• WORK REQUIRED:
If "wechseln" shows up in a line of the material, return that line.

::::::::::

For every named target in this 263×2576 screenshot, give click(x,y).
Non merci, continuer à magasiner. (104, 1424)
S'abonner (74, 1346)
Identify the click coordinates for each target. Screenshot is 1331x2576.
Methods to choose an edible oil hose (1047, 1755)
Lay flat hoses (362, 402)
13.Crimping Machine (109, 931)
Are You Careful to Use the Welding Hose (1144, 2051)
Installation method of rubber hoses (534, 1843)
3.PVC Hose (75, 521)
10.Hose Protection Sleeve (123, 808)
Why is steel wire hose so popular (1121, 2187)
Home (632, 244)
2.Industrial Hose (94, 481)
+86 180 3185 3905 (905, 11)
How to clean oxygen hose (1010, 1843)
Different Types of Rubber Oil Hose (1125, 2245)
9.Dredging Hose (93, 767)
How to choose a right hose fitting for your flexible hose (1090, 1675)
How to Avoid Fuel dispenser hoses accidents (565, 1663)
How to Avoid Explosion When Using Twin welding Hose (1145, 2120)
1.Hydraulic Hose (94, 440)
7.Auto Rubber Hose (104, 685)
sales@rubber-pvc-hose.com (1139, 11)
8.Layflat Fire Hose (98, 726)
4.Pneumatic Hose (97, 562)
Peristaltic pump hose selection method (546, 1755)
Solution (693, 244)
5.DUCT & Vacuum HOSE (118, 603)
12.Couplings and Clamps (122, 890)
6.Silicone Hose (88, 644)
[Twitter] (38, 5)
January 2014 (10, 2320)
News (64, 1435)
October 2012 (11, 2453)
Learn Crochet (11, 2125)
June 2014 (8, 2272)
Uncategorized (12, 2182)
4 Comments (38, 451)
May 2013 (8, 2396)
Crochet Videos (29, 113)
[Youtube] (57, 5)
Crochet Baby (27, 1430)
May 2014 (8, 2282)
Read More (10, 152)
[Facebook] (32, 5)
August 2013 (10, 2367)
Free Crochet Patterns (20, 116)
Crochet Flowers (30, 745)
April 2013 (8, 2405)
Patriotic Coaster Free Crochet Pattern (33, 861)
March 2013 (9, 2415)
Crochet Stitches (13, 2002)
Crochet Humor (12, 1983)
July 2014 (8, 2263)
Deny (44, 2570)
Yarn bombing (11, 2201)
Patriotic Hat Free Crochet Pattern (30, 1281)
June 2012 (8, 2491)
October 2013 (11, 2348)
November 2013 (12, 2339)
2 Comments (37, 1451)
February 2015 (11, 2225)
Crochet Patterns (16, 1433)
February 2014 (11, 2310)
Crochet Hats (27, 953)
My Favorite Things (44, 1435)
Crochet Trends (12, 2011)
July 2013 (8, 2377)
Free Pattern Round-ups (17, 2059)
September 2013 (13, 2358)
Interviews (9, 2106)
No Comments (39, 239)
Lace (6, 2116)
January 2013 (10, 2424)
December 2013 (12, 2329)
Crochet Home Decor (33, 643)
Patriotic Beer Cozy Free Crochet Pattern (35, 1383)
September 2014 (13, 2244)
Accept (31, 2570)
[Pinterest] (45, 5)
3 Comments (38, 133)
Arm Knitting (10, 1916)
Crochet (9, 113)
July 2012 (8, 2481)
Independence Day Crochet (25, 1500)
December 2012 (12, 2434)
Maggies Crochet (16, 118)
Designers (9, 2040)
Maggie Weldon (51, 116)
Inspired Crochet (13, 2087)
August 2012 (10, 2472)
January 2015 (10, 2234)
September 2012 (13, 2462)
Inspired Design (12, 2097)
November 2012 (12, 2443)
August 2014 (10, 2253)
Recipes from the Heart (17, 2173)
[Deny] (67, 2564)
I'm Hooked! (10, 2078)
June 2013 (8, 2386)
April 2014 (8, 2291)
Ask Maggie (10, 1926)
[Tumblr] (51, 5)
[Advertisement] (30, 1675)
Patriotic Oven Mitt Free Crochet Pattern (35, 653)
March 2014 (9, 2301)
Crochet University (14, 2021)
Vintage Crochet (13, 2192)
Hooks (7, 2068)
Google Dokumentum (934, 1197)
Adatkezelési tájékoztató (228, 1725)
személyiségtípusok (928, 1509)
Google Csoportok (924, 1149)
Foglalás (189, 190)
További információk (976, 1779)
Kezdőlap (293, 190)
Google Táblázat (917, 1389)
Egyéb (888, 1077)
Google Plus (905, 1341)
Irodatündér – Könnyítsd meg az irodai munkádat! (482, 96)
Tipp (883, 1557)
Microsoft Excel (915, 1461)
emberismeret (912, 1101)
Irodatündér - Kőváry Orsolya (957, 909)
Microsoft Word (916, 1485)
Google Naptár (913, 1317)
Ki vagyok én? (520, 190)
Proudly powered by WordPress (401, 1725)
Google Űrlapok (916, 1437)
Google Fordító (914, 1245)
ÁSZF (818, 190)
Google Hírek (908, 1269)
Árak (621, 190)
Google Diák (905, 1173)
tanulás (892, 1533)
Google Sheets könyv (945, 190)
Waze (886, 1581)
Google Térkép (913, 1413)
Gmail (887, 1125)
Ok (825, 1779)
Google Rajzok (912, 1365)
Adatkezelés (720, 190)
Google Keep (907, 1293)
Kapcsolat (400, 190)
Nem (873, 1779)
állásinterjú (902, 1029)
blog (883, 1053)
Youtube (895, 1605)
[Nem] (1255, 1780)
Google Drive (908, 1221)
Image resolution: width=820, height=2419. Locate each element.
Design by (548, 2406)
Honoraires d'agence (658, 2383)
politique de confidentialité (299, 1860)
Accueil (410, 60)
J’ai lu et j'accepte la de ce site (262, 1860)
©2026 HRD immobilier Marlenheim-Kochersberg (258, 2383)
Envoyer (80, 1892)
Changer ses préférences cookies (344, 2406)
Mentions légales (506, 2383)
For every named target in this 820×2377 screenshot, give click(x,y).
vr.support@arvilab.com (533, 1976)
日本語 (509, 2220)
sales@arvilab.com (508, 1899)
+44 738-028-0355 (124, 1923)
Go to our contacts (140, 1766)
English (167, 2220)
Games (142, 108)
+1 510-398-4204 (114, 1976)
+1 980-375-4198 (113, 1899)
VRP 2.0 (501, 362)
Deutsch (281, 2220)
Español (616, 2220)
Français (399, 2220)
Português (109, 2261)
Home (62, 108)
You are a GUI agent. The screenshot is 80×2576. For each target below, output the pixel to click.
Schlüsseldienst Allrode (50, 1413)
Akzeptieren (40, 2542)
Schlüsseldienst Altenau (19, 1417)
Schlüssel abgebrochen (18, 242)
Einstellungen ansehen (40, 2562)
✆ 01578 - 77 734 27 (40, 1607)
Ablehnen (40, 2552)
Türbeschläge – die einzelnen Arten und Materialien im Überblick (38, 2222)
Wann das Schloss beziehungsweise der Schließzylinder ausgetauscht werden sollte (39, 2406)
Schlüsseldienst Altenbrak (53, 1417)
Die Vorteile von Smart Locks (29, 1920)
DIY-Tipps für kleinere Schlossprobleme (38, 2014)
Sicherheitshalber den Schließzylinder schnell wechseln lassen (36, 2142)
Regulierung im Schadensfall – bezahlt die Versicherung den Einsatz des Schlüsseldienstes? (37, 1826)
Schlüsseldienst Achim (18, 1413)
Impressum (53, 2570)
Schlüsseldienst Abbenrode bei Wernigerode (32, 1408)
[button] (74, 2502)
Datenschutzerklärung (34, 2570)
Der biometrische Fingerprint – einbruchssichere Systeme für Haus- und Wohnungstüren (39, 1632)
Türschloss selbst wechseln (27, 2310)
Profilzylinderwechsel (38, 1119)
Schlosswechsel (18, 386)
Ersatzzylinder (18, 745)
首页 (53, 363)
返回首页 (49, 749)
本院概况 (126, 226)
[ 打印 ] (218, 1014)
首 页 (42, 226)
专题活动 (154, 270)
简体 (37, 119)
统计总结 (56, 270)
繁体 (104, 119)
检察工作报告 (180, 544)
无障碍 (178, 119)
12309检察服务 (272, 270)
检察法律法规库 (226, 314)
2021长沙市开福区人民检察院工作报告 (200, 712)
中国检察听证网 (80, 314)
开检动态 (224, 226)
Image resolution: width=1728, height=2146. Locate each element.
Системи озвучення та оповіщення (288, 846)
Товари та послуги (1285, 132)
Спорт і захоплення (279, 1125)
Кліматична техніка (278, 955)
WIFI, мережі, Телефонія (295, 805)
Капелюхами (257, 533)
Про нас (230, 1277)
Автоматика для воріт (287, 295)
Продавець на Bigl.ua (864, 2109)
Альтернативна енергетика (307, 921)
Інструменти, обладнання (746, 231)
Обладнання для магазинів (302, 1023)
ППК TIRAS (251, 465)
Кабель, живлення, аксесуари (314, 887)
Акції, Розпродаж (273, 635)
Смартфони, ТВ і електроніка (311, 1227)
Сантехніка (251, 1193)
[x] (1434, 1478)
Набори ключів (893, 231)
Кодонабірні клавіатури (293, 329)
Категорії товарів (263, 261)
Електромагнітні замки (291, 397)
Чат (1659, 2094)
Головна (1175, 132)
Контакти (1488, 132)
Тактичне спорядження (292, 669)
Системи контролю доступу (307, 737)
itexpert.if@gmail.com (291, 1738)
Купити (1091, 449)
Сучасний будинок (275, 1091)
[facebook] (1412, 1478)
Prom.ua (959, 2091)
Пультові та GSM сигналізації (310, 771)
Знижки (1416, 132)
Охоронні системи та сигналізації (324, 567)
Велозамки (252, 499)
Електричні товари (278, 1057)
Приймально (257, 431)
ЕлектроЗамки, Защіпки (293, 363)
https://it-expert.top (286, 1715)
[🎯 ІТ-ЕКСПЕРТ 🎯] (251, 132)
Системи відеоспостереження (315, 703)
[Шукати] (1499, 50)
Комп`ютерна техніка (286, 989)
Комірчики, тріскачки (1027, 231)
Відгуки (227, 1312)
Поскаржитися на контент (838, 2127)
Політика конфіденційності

::::::::::

• RESPONSE FOR THIS EXERCISE:
Sicherheitshalber den Schließzylinder schnell wechseln lassen (36, 2142)
Türschloss selbst wechseln (27, 2310)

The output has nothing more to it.